Ora, o supereu, que é desenvolvido por Freud no Mal-estar na civilização, porta alguns aspectos de ilegalidade que o distancia da sua versão simbólica como interditora. Nesse texto, ele passa de uma interdição para um imperativo: o supereu como imperativo de gozo. O encontro do falasser com uma emergência de gozo nos conduz ao sinthoma como um acontecimento de corpo.


Recentemente, Jacques-Alain Miller, na sua conferência pronunciada em 17 de abril de 2014, apresentando-nos o tema do X Congresso da Associação Mundial de Psicanálise, que será realizado no Rio de Janeiro, sinaliza a necessidade da prática analítica na era do falasser. Dentre as suas proposições, emerge a seguinte: “Tudo o que a análise pode fazer é afinar-se com a pulsação do corpo falante para se insinuar no sintoma”9. O caminho que se abre sinaliza um além que é, “para o falasser, fazer-se tolo [dupe] de um real, quer dizer, montar um discurso no qual os semblantes obstringem um real, um real no qual se crer sem a ele aderir, um real que não tem sentido, indiferente ao sentido e que só pode ser aquilo que ele é” 10. Encontro-me forçado a isolar esses semblantes que beliscam um real como a série repetitiva S1, S1, S1, (...).


Nessa posição existencial, o brotamento de S1 começa a se precipitar como resultado do encontro que será para sempre traumático. Há um gozo nessa cifragem. Em outros termos, podemos dizer que, no próprio processo de ciframento, emerge o gozo. A escrita a vir de S1, S1, S1, (...), etc., como letra, testemunha que o ciframento é uma escrita de cifras. Introduz-se aqui um outro efeito da linguagem, o da escrita, que marca uma diferença em relação ao efeito da significação. A série repetitiva esboçada logo acima evidencia a não relação entre as letras que se ajuntam na escrita. Verifica-se aí que o sinthoma se realiza nessa operação, sinthomatizando o Real.


O que chamo “sinthomatizando o Real” é de fato o processo de brotamento de S1, fazendo a série inerente à função do sinthoma. Quero sustentar que o sinthomatizando responde ao Real na medida em que ele, se consentindo ao Real, encarna o necessário na série repetitiva de S1. Esta operação de redução do sinthoma traz à tona a repetição traumática onde se desenha um novo uso de S1. “Ré-achando” o seu gozo, consolida-se a permanência do sinthoma e, por parte do falasser, ele evidencia a sua identificação ao “se sabendo fazer”. Logo, a singularidade do acontecimento repercute, no fluir da série, uma só vez, a solidão do Um.

 

1 MILLER, J.-A. Lakant. Buenos Aires: Tres Haches, 2000.

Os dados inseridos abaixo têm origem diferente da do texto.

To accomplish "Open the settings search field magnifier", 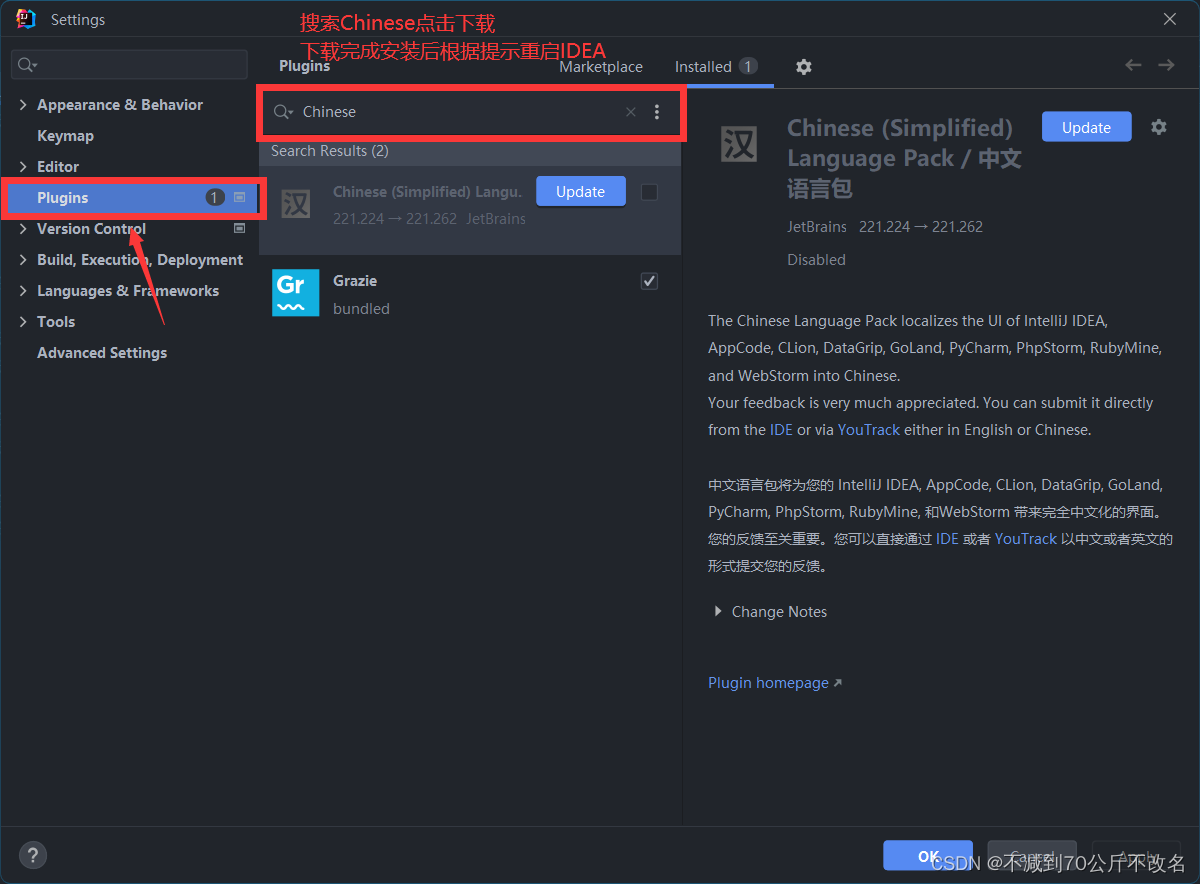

2 MILLER, J.-A. “Biologia lacaniana e acontecimentos de corpo”. In: Opção lacaniana, n. 41, 2004, pág. 22.

3 LACAN, J. Livre VII: L´éthique de la psychanalyse. Paris: Seuil, 1986.

4 FREUD, S. Malaise dans la civilisation. Paris: Seuil, 2010, pág. 147.

5 Idem, pág. 159.

6 FREUD, S. “Além do princípio do prazer”. In:  Edição Standard das Obras Psicológicas Completas de Sigmund Freud. Rio de Janeiro: Imago, 1975, pág. 24.

7 FREUD, S. Au-delà du principe de plaisir. Paris: PUF, 2013, pág. 11.

8 FREUD, S. Jenseits des Lustprinzips. Germany: S. Fischer Verlag, 1994, pág. 223.

9 Idem, Paris: PUF, pág. 11.

10 MILLER, J.-A. “O inconsciente e o corpo falante: apresentação do tema do X Congresso da AMP, no Rio, em 2016, 2014.